= Harold Owen =

English biographer (1897–1971)

William Harold Owen (5 September 1897 – 26 November 1971) was the younger brother and biographer of the English poet and soldier, Wilfred Owen. He was born at the home of his paternal grandparents in Canon Street, Shrewsbury, Shropshire, where his parents and older siblings were living before his father moved to a station master's post at Birkenhead in 1898.

For decades Harold Owen tried to control the public image of his dead brother. His three-volume biography of Wilfred, Journey from Obscurity (1963–1965), was for many years assumed to be an accurate and objective record. It has since come to be regarded as a somewhat romanticised version of events. In particular, Harold feared that the public might discover that his brother had been a homosexual and censored many of his letters and diaries.

==Strange meeting==
During the First World War, Owen served as an officer on the British cruiser . In the weeks following the armistice, whilst the ship was at anchor of the coast of Cameroons, he fell ill with malaria. It was during this time that Owen claims he had "an extraordinary and inexplicable experience":

I had gone down to my cabin thinking to write some letters. I drew aside the door curtain and stepped inside and to my amazement I saw Wilfred sitting in my chair. I felt shock run through me with appalling force and with it I could feel the blood draining away from my face. I did not rush towards him but walked jerkily into the cabin--all my limbs stiff and slow to respond. I did not sit down but looking at him I spoke quietly: "Wilfred, how did you get here?"
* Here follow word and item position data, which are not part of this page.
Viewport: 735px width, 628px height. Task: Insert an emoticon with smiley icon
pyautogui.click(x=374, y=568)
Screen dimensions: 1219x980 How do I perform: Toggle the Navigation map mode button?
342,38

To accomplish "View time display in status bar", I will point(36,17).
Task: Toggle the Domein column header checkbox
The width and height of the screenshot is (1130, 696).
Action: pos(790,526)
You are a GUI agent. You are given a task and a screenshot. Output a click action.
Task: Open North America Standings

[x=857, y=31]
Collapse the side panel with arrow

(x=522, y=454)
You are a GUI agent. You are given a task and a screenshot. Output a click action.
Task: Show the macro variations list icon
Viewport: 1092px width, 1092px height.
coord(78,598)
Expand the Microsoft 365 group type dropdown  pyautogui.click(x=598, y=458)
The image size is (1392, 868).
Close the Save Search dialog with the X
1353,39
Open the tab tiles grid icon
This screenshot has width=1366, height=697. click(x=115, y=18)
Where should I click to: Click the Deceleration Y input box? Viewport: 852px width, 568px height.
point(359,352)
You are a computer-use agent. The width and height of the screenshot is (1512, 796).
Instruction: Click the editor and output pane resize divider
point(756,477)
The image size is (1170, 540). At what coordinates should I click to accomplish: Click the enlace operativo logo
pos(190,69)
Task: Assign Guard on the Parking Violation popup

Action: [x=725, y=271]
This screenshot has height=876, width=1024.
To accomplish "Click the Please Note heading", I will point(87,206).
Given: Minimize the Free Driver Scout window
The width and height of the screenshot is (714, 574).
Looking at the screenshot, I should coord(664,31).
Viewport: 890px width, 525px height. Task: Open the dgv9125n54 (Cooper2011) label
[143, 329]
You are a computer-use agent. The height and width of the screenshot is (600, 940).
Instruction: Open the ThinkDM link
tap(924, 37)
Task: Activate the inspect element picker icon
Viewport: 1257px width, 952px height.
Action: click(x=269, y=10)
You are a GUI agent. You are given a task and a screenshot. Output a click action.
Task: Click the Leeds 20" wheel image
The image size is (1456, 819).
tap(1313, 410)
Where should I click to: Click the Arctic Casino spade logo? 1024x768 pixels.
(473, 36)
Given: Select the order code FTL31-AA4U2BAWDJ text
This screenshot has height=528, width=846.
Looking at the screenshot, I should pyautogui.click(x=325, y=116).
He did not rise and I saw that he was involuntarily immobile, but his eyes which had never left mine were alive with the familiar look of trying to make me understand; when I spoke his whole face broke into his sweetest and most endearing dark smile. I felt not fear--I had none when I first drew my door curtain and saw him there--only exquisite mental pleasure at thus beholding him. He was in uniform and I remember thinking how out of place the khaki looked amongst the cabin furnishings. With this thought I must have turned my eyes away from him; when I looked back my cabin chair was empty . . .

I wondered if I had been dreaming but looking down I saw that I was still standing. Suddenly I felt terribly tired and moving to my bunk I lay down; instantly I went into a deep oblivious sleep. When I woke up I knew with absolute certainty that Wilfred was dead.

Owen learned later that his brother had been killed a week before this experience.